SELECTION –

:::::

While the banks are still addressing the transformative challenges of digitising services and undertaking large-scale modernisation of obsolete architectures of their core systems, gaining a competitive advantage in adopting emerging technologies such as artificial intelligence (AI), blockchain and cloud can only be possible if the innovation effort goes hand in hand with rigorous quality evaluation of the underlying technology platforms. To achieve that, the software testing approach needs to be developed in such a way that it augments innovation efficiency by covering more system aspects while concurrently reducing the timeframes of test execution and results interpretation within testing cycles. With AI on the rise, the question translates into finding a way to enhance the software testing strategy for banking technology with novel techniques, ensuring the preservation or even enhancement of the confidence level of technology solutions.

Technology innovation in banking: challenges and opportunities

Digital transformation

As ‘many banks today continue to rely on outdated legacy technology that is costly to maintain or upgrade’,² the need for a transformational shift is obvious. As industry players shape their modernisation strategies, it is crucial to prioritise the right thing. Although emerging technologies are often viewed ‘as a means to meet increased customer expectations’,³ their true potential is in adoption at the core level, extending beyond customer-facing or revenue-generating facets of the business, when the digital transformation effort results in a ‘holistic DT [digital transformation] framework with applied examples along the end-to-end digital maturity spectrum’.⁴

Such an objective proves challenging, as in many banks substantial changes are still required for core banking technology platforms. In its recent survey, Finastra highlights that, despite various banks launching digitisation initiatives, these efforts tend to be ad hoc in nature and often result in ‘digital islands [that] are not connected across the broader trade ecosystems’.⁵

With the adoption of new technology and the overhaul of technology stacks, however, unprecedented opportunities arise for both individual organisations and the banking industry at large. According to a recent research by McKinsey and Company, ‘Modernization of banks’ technology stacks can reduce operating costs by 20–30 per cent and halve time to market for new products’.⁶This transformative potential underscores the significant benefits awaiting entities that embrace technological advancements and streamline their operational frameworks.

Moreover, the regulatory aspect and its technology implications serve as yet another catalyst for innovation. According to the Basel III explainer by EY, the implementation of the new Basel framework brings significant changes that will require banks to make ‘front-to-back investments in their technology infrastructure’.⁷ On a positive side, larger banks can leverage these requirements to modernise their capital infrastructure, which underscores the vital role of regulatory demands in stimulating technological innovation across the banking sector, transcending mere market dynamics.

:::::

[Entries from a dataset]
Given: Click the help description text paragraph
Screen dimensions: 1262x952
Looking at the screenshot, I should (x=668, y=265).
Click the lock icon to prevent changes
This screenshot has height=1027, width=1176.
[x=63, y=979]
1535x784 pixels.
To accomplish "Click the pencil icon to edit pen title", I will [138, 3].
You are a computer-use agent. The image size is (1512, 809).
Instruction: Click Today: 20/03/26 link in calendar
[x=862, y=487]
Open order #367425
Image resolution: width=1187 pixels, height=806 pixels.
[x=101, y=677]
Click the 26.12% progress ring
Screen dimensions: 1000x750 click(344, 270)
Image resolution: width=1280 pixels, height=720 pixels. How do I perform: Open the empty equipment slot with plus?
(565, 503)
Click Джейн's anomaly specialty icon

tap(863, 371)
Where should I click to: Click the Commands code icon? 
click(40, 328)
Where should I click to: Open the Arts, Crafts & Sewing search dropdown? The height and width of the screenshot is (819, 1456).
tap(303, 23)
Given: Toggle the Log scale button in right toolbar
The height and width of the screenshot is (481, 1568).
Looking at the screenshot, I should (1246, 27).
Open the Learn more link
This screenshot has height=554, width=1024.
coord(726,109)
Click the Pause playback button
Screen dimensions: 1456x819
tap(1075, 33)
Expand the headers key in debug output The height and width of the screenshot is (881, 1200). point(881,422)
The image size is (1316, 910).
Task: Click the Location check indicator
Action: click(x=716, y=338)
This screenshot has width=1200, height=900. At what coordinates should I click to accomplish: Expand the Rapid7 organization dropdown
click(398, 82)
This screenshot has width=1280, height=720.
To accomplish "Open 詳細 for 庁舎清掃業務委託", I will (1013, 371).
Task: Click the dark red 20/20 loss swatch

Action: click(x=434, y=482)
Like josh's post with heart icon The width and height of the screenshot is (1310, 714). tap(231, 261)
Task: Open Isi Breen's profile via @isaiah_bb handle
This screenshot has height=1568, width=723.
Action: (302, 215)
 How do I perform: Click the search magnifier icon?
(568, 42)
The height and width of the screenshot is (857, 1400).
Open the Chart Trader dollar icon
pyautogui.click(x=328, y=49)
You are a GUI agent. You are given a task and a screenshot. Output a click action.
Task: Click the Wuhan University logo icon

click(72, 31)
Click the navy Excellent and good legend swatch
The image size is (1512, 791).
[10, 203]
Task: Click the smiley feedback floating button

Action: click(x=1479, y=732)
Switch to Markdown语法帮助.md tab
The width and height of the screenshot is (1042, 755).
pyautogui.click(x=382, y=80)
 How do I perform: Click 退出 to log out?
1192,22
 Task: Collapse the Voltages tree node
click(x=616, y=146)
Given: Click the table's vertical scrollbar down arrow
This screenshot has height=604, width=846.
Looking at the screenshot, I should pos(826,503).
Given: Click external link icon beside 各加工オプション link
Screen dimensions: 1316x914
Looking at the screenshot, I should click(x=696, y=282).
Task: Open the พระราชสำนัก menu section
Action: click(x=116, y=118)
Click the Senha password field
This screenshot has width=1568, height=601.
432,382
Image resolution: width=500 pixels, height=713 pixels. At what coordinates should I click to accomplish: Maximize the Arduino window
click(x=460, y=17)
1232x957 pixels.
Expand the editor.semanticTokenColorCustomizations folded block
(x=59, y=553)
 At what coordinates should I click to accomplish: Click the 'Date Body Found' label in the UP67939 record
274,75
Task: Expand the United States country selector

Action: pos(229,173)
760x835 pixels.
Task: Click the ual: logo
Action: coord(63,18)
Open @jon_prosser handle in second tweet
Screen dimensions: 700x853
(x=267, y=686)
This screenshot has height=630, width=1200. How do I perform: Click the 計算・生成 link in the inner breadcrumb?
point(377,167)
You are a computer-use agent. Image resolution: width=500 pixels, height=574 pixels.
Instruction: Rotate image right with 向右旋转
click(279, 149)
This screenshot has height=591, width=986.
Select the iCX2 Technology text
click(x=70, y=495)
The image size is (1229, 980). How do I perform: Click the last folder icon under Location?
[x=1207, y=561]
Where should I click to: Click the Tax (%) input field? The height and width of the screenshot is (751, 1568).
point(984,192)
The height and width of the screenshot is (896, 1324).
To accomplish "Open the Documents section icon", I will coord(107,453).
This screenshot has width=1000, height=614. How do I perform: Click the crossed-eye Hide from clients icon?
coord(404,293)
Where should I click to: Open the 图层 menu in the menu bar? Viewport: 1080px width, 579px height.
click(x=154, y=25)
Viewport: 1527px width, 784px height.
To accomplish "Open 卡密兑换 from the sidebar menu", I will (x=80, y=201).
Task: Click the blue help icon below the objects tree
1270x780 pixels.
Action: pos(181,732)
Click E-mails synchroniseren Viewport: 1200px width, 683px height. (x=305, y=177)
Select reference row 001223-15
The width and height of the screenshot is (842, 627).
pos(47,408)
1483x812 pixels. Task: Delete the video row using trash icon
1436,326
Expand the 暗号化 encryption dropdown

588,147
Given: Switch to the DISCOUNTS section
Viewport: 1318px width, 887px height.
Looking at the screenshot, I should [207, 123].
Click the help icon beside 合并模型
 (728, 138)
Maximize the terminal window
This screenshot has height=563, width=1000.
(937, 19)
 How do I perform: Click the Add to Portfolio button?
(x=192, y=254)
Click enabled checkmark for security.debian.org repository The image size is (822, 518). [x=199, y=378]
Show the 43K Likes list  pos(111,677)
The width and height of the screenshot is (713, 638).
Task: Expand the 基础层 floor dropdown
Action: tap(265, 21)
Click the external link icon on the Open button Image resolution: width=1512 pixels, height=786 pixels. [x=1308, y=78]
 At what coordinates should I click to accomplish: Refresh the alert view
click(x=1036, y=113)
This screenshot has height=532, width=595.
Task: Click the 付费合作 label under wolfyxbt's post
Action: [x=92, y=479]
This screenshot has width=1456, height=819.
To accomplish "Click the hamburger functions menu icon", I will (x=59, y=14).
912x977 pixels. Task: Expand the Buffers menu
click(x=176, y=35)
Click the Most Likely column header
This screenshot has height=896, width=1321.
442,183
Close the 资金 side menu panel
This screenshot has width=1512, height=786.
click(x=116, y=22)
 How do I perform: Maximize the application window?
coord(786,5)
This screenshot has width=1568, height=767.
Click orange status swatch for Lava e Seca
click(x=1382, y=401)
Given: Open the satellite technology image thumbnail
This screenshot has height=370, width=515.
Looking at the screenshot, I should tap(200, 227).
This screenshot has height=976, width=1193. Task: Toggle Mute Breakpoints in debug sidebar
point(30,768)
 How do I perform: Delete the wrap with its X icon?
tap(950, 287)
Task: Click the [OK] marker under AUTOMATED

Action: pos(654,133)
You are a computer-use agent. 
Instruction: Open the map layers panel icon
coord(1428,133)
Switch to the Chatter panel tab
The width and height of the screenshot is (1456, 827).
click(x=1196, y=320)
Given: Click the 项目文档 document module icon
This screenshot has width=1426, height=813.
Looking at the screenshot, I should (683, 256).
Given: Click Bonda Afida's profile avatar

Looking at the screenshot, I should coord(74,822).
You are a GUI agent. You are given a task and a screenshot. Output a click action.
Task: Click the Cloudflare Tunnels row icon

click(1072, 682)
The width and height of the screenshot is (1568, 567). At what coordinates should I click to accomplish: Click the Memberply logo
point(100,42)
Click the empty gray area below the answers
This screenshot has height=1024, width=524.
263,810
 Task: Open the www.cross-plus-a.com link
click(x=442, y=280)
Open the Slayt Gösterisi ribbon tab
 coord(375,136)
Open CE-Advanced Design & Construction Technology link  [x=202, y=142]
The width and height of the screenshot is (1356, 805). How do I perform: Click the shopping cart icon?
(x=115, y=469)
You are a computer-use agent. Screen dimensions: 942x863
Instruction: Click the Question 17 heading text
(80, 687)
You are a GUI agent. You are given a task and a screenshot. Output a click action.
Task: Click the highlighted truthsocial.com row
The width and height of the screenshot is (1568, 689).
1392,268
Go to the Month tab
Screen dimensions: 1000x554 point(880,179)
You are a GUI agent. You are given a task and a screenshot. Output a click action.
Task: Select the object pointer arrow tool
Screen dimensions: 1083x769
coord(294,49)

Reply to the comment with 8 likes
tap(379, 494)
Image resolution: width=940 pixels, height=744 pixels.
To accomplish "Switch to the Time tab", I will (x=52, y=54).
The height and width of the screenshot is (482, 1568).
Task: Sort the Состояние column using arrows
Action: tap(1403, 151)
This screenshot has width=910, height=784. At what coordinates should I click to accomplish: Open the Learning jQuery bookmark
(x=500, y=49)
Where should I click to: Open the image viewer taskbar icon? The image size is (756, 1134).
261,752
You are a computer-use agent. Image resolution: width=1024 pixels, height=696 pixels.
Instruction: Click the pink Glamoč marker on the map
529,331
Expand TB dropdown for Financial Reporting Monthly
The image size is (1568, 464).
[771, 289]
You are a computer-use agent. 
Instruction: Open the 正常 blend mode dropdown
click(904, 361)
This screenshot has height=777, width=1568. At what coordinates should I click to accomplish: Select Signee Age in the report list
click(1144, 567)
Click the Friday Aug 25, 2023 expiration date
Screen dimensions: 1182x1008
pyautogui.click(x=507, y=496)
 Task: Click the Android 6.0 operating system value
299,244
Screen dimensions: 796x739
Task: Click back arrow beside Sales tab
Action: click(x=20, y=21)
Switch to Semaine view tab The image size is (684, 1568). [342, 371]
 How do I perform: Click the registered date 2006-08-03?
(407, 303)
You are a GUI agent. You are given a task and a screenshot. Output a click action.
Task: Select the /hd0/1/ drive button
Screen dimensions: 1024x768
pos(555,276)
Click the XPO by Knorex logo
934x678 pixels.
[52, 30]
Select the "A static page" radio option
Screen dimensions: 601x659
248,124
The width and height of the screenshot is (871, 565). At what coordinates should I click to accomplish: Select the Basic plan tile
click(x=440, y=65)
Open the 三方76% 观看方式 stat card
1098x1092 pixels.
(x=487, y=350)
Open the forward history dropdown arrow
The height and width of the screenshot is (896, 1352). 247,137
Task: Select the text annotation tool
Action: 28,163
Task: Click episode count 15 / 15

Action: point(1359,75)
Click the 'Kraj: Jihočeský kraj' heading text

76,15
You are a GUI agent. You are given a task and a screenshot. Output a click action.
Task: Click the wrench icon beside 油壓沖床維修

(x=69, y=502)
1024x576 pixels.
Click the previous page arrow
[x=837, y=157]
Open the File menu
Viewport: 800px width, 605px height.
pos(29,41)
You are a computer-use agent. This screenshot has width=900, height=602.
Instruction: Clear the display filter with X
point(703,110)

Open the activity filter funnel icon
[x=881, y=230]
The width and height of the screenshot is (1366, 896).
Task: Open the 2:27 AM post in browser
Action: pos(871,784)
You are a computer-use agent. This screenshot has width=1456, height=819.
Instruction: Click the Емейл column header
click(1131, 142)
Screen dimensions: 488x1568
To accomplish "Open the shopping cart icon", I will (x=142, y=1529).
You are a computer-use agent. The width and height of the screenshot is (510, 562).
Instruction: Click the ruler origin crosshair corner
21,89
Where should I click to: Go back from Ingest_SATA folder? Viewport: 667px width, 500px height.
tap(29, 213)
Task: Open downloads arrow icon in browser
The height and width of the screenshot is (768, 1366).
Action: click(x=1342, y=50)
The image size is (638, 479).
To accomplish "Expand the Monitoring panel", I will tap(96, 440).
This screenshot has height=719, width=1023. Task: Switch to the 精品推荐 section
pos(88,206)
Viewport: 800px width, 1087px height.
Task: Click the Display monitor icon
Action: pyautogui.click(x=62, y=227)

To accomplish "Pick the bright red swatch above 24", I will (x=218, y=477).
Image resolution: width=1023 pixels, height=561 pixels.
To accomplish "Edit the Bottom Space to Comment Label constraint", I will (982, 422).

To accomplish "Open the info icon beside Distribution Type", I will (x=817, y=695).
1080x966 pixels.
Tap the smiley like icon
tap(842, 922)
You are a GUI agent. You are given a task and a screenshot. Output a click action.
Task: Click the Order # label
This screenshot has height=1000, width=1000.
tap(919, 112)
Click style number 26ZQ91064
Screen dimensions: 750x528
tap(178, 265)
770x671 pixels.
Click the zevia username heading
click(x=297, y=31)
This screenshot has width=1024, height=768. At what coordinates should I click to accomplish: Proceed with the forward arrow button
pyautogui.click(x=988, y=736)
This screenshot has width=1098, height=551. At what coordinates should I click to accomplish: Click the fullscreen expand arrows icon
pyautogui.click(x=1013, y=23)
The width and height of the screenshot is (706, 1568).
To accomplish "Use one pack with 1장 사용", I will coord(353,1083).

:::::

REQUIREMENTS –
**A)** From the banking technology passage, extract the text starting with "With the adoption" and going on through "their operational frameworks.".
**B)** List every emerging technology that the banking technology passage names as an example in its opening paragraph.

SOLUTION LIST –
**A)**
With the adoption of new technology and the overhaul of technology stacks, however, unprecedented opportunities arise for both individual organisations and the banking industry at large. According to a recent research by McKinsey and Company, ‘Modernization of banks’ technology stacks can reduce operating costs by 20–30 per cent and halve time to market for new products’.⁶This transformative potential underscores the significant benefits awaiting entities that embrace technological advancements and streamline their operational frameworks.

**B)**
- Artificial intelligence (AI)
- Blockchain
- Cloud